Durante una restauración, al retirar las capas de pintura blanca aparecieron bajo ellas colores vivos que habían permanecido ocultos durante años. La decoración sorprendió por la intensidad de sus tonalidades y por una apariencia que recuerda, según quienes conocen el templo, a la de algunas iglesias de México o Colombia. En lugar de volver a cubrir aquellas pinturas, se decidió conservarlas, dejando a la vista un interior poco habitual para una pequeña iglesia extremeña.
El templo mantiene también la devoción a la Virgen del Rosario, conocida popularmente como la Maristela, un nombre ligado a la memoria local cuyo origen merece seguir rastreándose entre quienes conocen la historia del pueblo.
Una tradición que se niega a desaparecer
La iglesia es también el escenario de algunos de los momentos que mantienen vivo el vínculo con El Arquillo. Quienes nacieron aquí o descienden de sus antiguos habitantes siguen regresando para celebrar bodas, comuniones y reuniones familiares. No viven en el pueblo, pero continúan considerándolo suyo.

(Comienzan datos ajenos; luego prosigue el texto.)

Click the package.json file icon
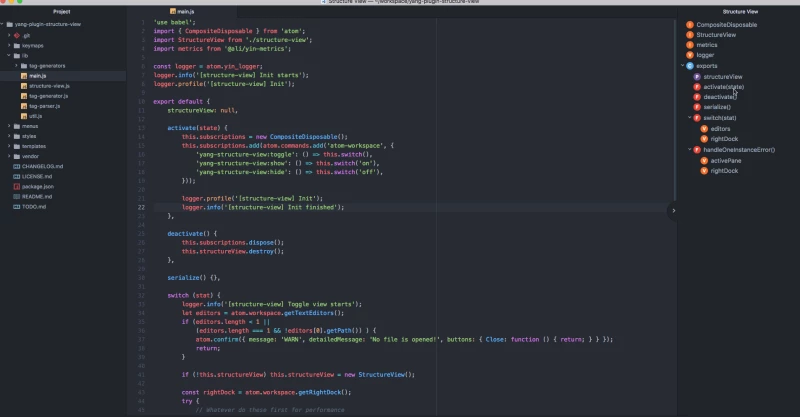800x417 pixels. (16, 186)
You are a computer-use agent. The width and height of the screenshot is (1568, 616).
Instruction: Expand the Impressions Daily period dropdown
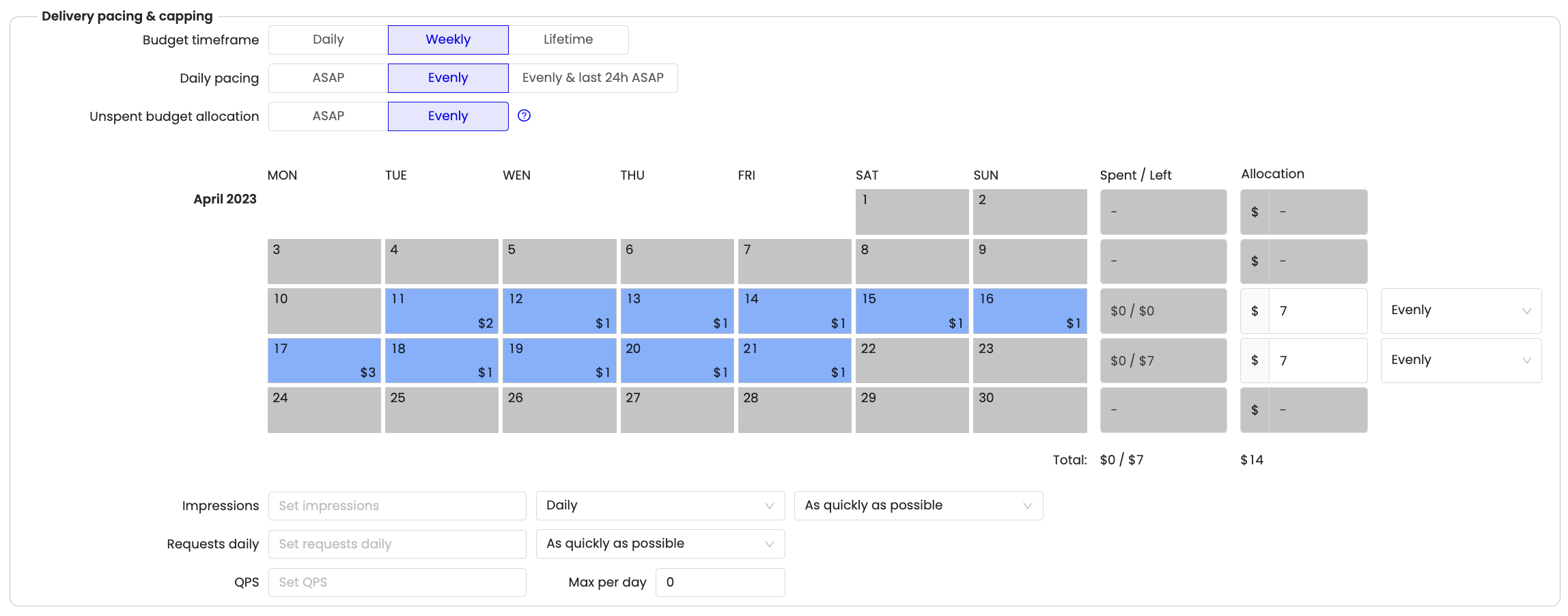pos(660,505)
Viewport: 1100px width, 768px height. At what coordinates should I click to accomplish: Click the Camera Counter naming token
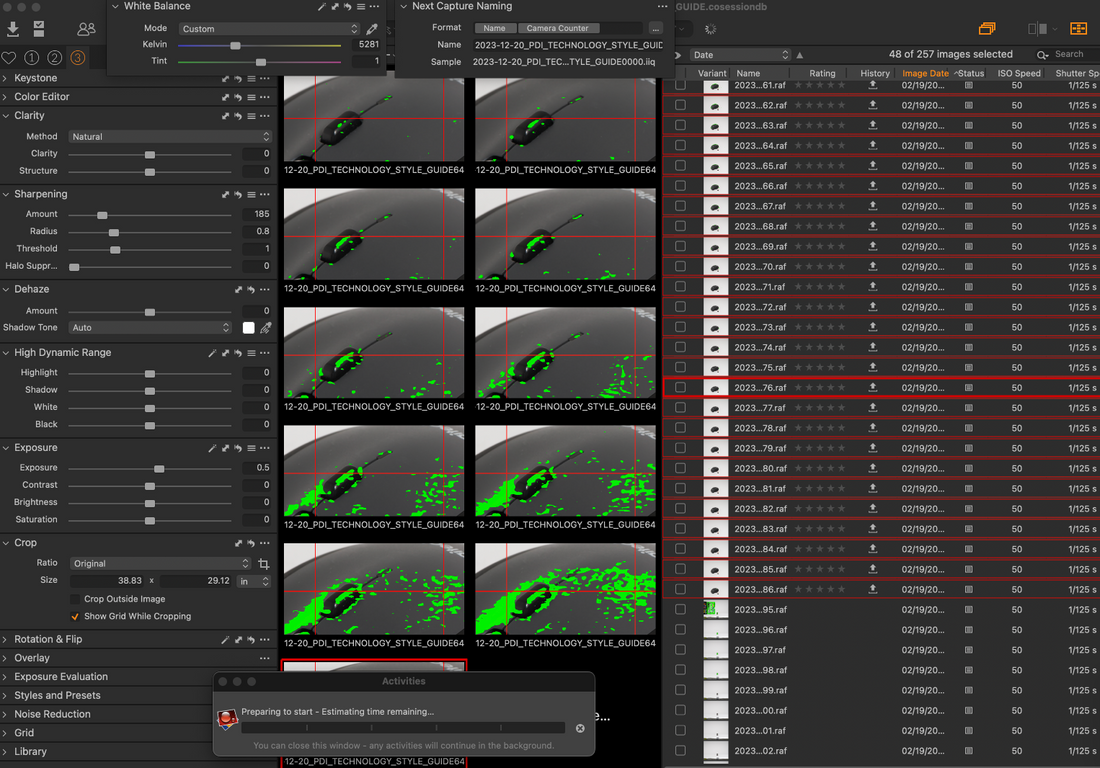click(558, 28)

Esa relación se hace especialmente visible cada septiembre, cuando Villa del Arco celebra su tradicional fiesta de la sandía. Este año la cita será el domingo 13 de septiembre y volverá a reunir a antiguos vecinos, familiares y visitantes. La fruta da nombre a la celebración, pero lo que realmente consigue llenar de nuevo las calles es el reencuentro: personas que viven lejos regresan durante unas horas, abren sus casas, recuperan conversaciones pendientes y vuelven a compartir una tradición transmitida entre generaciones.
Es entonces cuando El Arquillo cambia de aspecto. El silencio habitual deja paso a las voces, la iglesia recupera su actividad y las calles vuelven a reconocer a quienes durante buena parte del año viven lejos.
El pueblo que permanece
De aquel antiguo municipio quedan las casas, los pilones, la iglesia y el recuerdo de una vida que terminó marchándose con sus habitantes. Queda también el antiguo Ayuntamiento y, sobre todo, una comunidad dispersa que se resiste a que la historia de El Arquillo termine con el último vecino que abandonó sus calles.
Porque la despoblación puede vaciar un padrón, cerrar una escuela o dejar sin uso un Ayuntamiento, pero no necesariamente consigue borrar la pertenencia. En Villa del Arco esa memoria sigue pasando de padres a hijos y encuentra cada año una fecha en el calendario para volver a hacerse visible.
El próximo 13 de septiembre, la sandía volverá a ser protagonista y los antiguos vecinos regresarán a la iglesia de la Virgen del Rosario. Durante unas horas, las casas abrirán sus puertas y las calles recuperarán las voces de quienes un día se marcharon.
El Arquillo no volverá a ser el pueblo que fue, pero cada septiembre demuestra que tampoco ha dejado de ser un pueblo.